Abbreviations: BA = Brodmann's area, MNI = Montreal Neurological Institute, FWE = family-wise error.

Brain regions survived with the small volume correction at p values FWE corrected <0.05

Fig. 2

Effects of depressed thinking on distant future-thinking-related brain activation.

Panel A shows a group comparison of medial frontopolar small volume correction between depression and healthy groups (FWE corrected p < 0.05). Panel B shows scatterplots of activation in the medial frontopolar cluster ROI, which had a significant positive correlation with the ratio of negative valence responses for the distant future conditions and BDI-II score.
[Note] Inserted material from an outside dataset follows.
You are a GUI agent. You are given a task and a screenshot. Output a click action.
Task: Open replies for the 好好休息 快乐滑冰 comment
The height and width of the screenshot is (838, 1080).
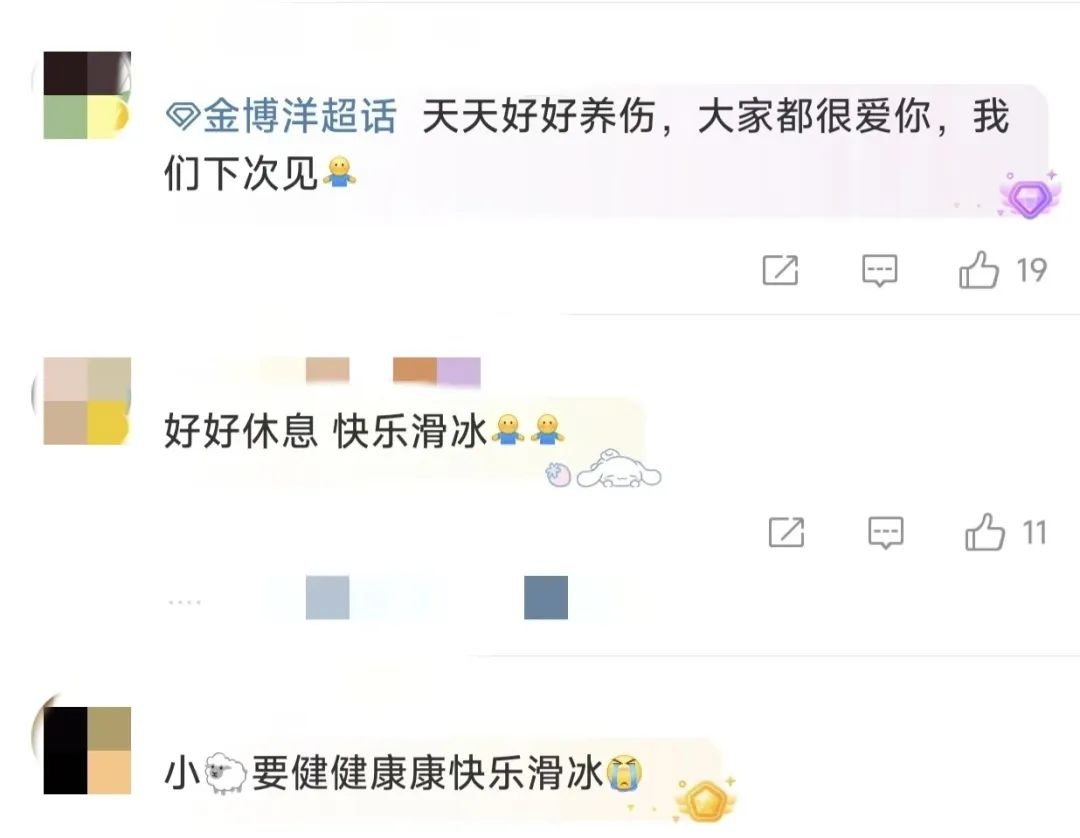(885, 533)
Abbreviations: MDD = major depressive disorder, HC = healthy controls, BDI-II = Beck depression inventory-II, ROI = region of interest

We also assessed correlations between medial BA10 activation and clinical characteristics specific to MDD, using ROI analysis. For the distant future condition, a cluster of BA10 voxels showed the most significant changes in activation in second level analysis in the MDD group, compared to healthy individuals. This activity cluster was defined as a medial BA10 ROI. The peak voxel of this ROI was located at x = 0, y = 56, and z = 7 in MNI coordinates. Pearson's correlation analysis revealed that the effect size of medial BA10 ROI activation was positively associated with the ratio of negative valence trials for the future condition (r = 0.36, p = 0.01) and the BDI-II score (r = 0.44, p = 0.02) in all participants (Fig. 2B.

No significant difference was found between groups for motion parameters when compared by one-way ANOVA (all p-values >.05).

Frontopolar cortex functional connectivity

Fig. 3A shows regions where the groups differed in functional connectivity in the right frontopolar cortex BA10 ROI during the resting state. Based on the seed from the right BA10, the MDD group demonstrated significantly increased functional connectivity to the PCC and “default mode” network lateral parietal region when compared with healthy individuals, and decreased connectivity to the insula, inferior frontal gyrus pars opercularis, and rostral prefrontal cortex (threshold ROI-to-ROI connections; p-FDR (seed-level correction) < 0.05) (Table 4). No group difference was detected from the seed from the left BA10. Furthermore, we confirmed overlapping of the BA10 seed ROI set by CONN and the cluster-BA10 ROI from the task-fMRI result (MDD > HC in the distant future condition) (Fig. 3B).

Fig. 3

Between-group functional connectivity comparison using a frontopolar cortex BA10 seed in healthy individuals and patients with major depression.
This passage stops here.